*** Begin section ***

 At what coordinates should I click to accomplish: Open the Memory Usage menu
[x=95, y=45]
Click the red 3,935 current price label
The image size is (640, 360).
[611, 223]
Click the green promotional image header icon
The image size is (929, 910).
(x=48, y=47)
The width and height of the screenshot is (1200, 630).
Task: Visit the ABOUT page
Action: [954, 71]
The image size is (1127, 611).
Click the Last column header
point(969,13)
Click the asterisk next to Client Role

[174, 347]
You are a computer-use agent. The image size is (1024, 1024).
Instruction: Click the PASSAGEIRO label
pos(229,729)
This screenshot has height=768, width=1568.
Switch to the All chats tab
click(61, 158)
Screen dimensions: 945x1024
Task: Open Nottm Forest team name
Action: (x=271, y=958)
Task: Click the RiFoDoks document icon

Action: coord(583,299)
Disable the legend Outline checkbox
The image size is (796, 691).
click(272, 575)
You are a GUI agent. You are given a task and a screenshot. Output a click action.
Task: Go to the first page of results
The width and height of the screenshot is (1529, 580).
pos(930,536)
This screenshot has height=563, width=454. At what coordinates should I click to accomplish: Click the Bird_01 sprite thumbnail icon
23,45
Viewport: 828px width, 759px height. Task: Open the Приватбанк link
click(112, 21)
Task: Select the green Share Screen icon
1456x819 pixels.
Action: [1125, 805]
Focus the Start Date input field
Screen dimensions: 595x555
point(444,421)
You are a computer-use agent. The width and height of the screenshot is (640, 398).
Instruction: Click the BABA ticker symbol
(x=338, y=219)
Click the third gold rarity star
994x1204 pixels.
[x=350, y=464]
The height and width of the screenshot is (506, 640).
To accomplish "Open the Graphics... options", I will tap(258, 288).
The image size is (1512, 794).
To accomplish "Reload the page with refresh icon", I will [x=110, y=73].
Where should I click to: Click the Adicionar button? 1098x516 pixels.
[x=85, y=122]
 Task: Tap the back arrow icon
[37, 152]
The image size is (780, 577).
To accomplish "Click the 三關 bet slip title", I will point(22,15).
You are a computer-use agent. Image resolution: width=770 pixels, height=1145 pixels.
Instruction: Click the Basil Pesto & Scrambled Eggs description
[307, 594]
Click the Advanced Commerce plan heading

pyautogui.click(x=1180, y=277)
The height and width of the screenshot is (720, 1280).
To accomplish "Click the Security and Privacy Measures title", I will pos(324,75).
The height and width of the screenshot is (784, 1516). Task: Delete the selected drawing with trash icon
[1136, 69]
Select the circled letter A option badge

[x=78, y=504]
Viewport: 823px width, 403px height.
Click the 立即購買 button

*** End section ***

Exact copies are needed of the line with "Task: Select the green Share Screen icon" and each line after it through the end of the material above.

Task: Select the green Share Screen icon
1456x819 pixels.
Action: [1125, 805]
Focus the Start Date input field
Screen dimensions: 595x555
point(444,421)
You are a computer-use agent. The width and height of the screenshot is (640, 398).
Instruction: Click the BABA ticker symbol
(x=338, y=219)
Click the third gold rarity star
994x1204 pixels.
[x=350, y=464]
The height and width of the screenshot is (506, 640).
To accomplish "Open the Graphics... options", I will tap(258, 288).
The image size is (1512, 794).
To accomplish "Reload the page with refresh icon", I will [x=110, y=73].
Where should I click to: Click the Adicionar button? 1098x516 pixels.
[x=85, y=122]
 Task: Tap the back arrow icon
[37, 152]
The image size is (780, 577).
To accomplish "Click the 三關 bet slip title", I will point(22,15).
You are a computer-use agent. Image resolution: width=770 pixels, height=1145 pixels.
Instruction: Click the Basil Pesto & Scrambled Eggs description
[307, 594]
Click the Advanced Commerce plan heading

pyautogui.click(x=1180, y=277)
The height and width of the screenshot is (720, 1280).
To accomplish "Click the Security and Privacy Measures title", I will pos(324,75).
The height and width of the screenshot is (784, 1516). Task: Delete the selected drawing with trash icon
[1136, 69]
Select the circled letter A option badge

[x=78, y=504]
Viewport: 823px width, 403px height.
Click the 立即購買 button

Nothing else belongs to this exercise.